Holy *S
What the women of the Bible teach us about holy sacred love.
What do Hannah, Ruth, Esther, Mary (the mother of Jesus), Abigail, the woman with the alabaster jar, the Samaritan woman, Mary Magdalene, the widow of Zarephath, and the persistent widow all have in common?
They all knew a something sacred about love.
It’s Mother’s Day weekend.
For some people, today feels warm and easy and smells like pancakes.
For others, it feels complicated before the sun comes up.
What brings us together, men and women, is that all of us were born to a mother.

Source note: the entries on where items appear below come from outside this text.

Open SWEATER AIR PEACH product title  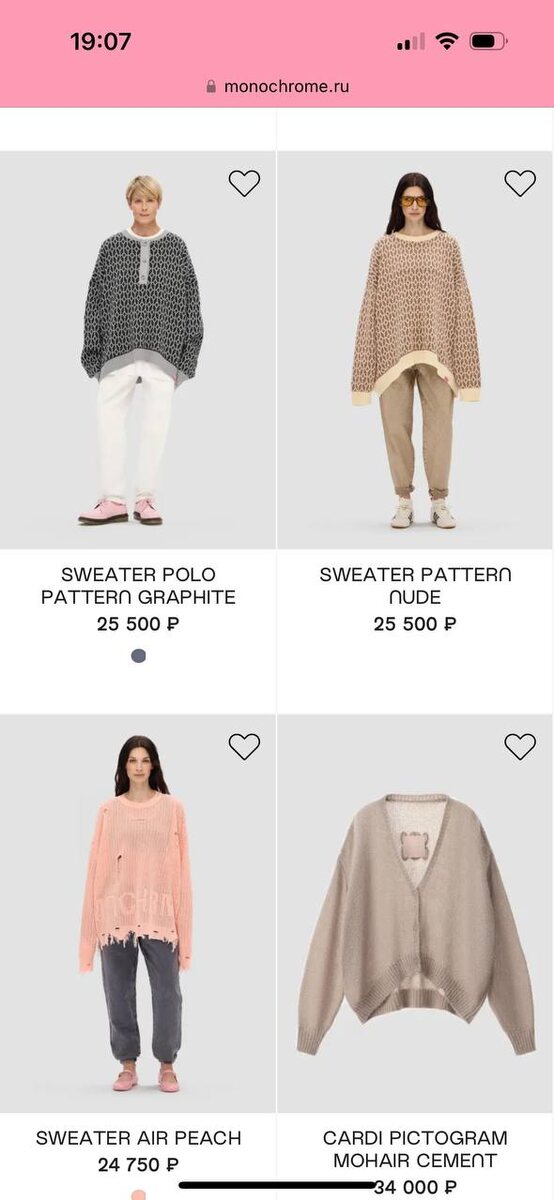pos(138,1138)
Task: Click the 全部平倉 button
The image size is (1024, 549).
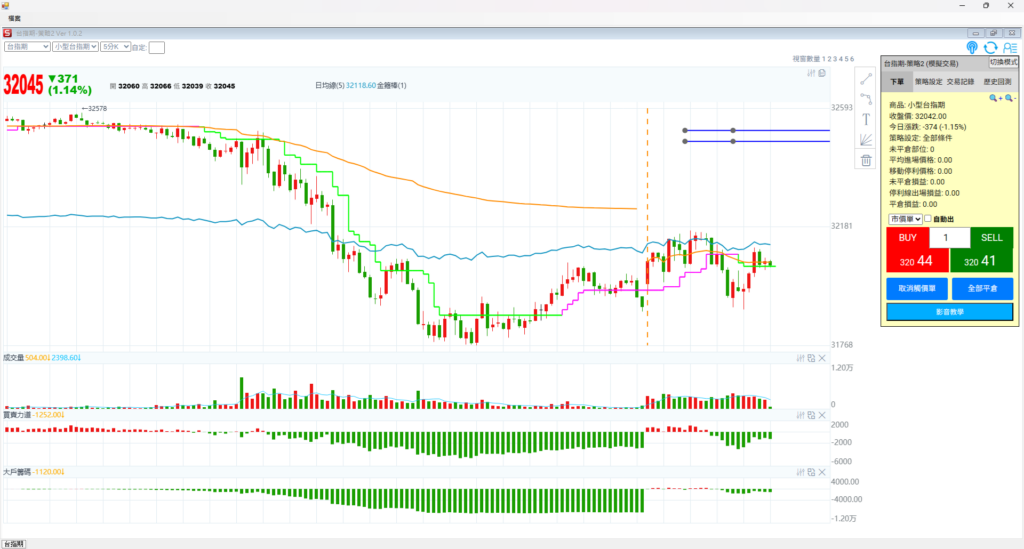Action: 981,288
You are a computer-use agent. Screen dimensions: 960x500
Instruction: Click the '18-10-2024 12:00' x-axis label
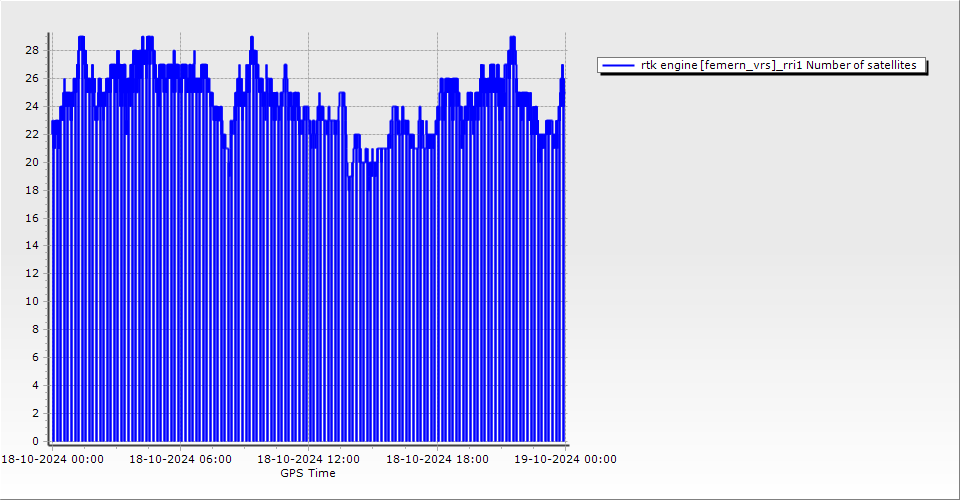pyautogui.click(x=308, y=459)
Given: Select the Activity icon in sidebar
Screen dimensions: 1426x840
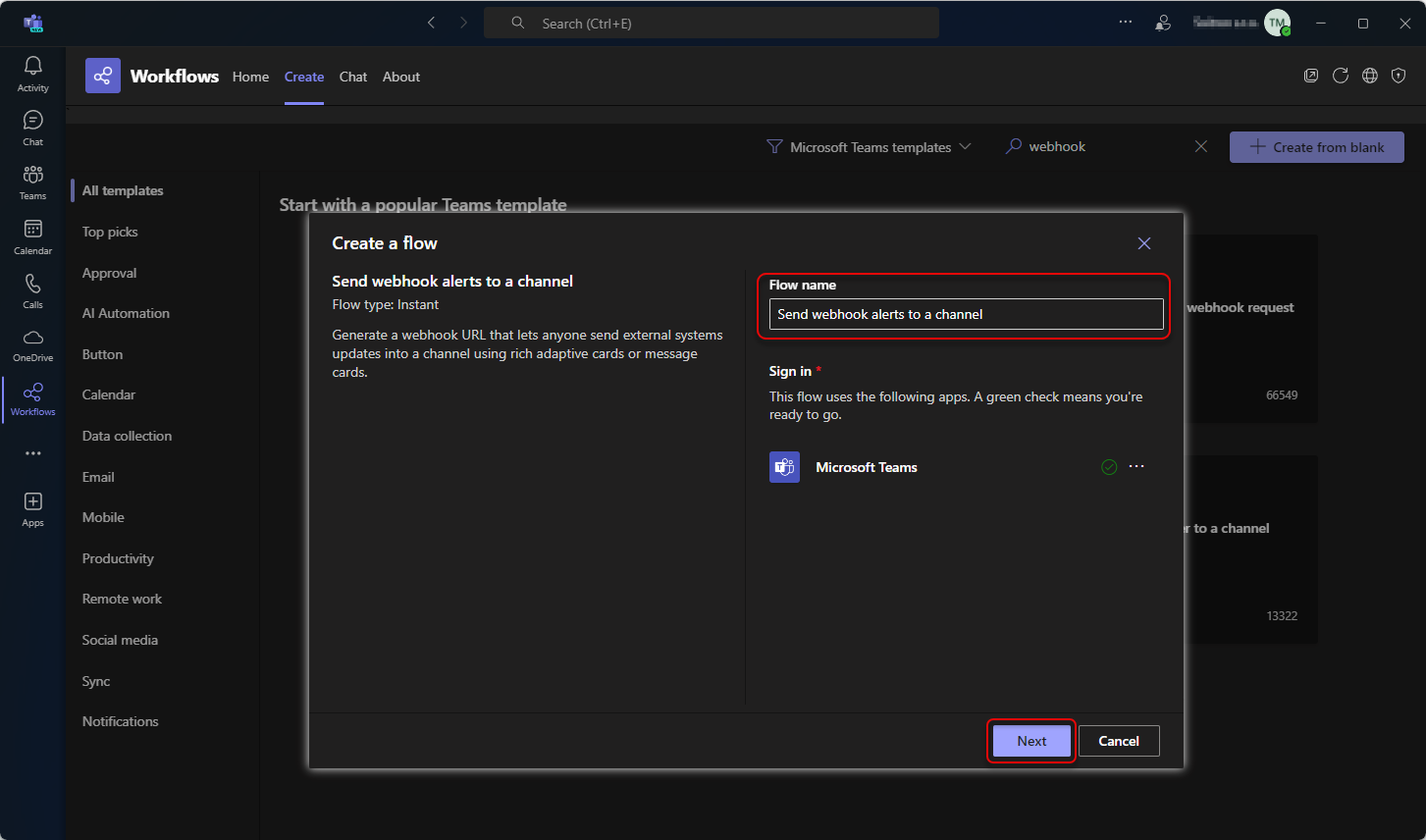Looking at the screenshot, I should (32, 72).
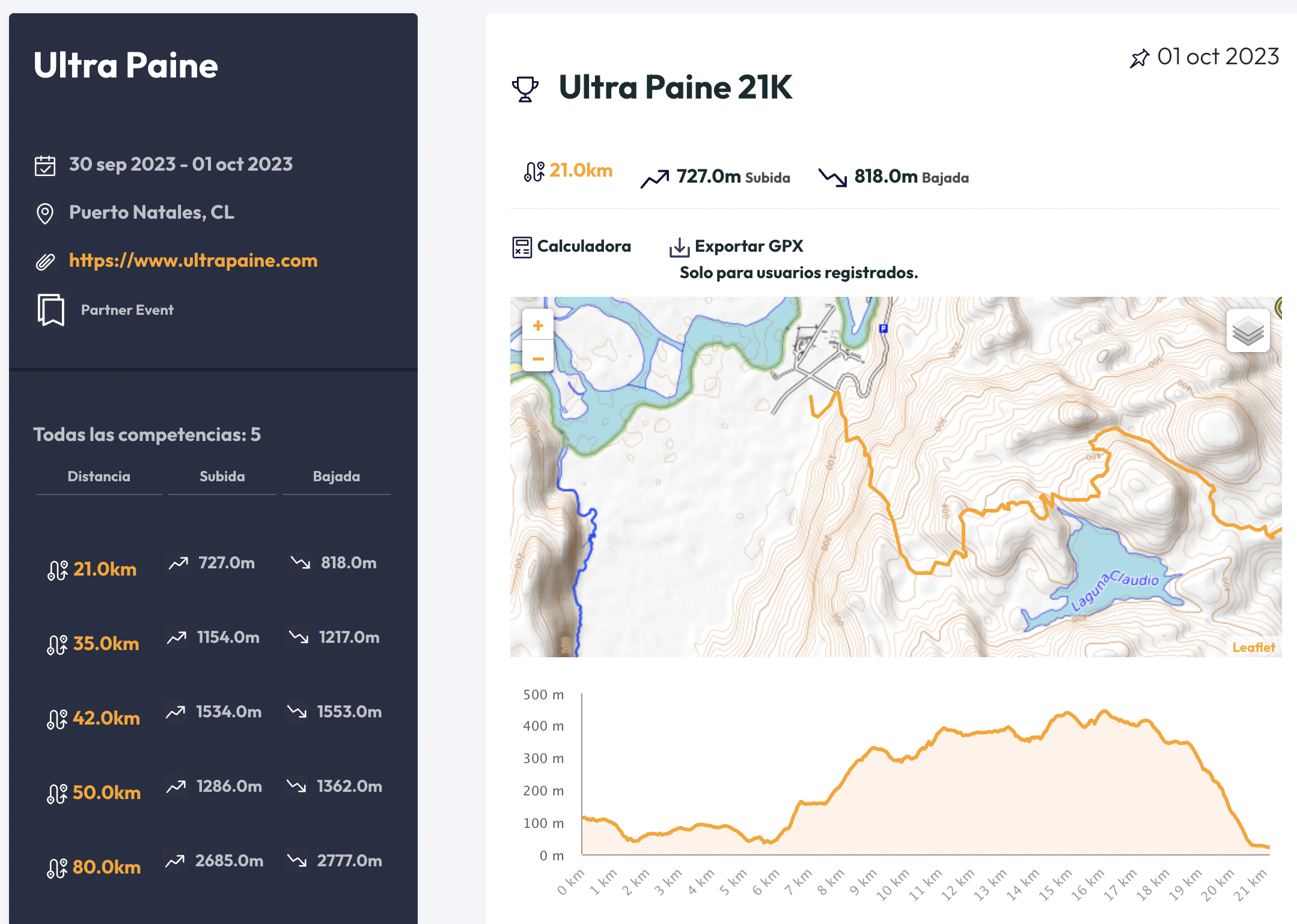Click the location pin icon by Puerto Natales
The width and height of the screenshot is (1297, 924).
click(x=45, y=213)
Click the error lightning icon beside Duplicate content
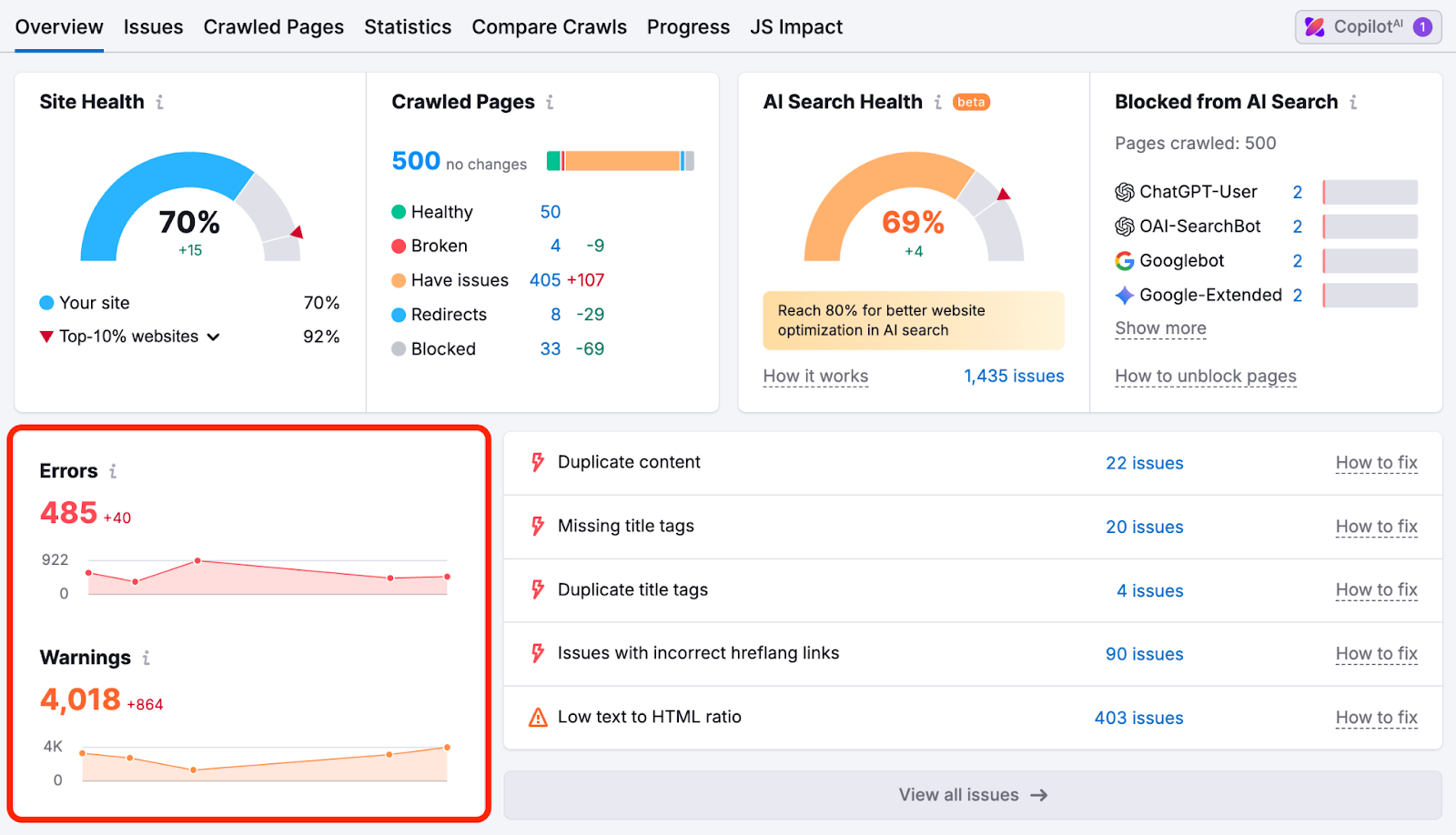The height and width of the screenshot is (835, 1456). 536,462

Even Jesus was born to a mother.
After that?
The stories go everywhere.
Some of us were loved really well.
Some of us had to mother ourselves.
Some of us had to mother our siblings.
Some of us were hurt.
Some of us were helped.
Some of us are moms.
Some of us want/ed to be.
Some of us decide absolutely not to being a parent and would like to be congratulated on that clarity.
Some of us, in a moment of passion, have paired the word “mother” with an adjective we definitely didn’t learn in Sunday school.
Like… goose. What did you think I was going to say?
All that to say, it’s complicated.
But the love that we celebrate on Mother’s Day is something we can study and wonder about because love in its purest form, I’d say is the most powerful and good thing that exists. But if love is so good, why can it feel so painful?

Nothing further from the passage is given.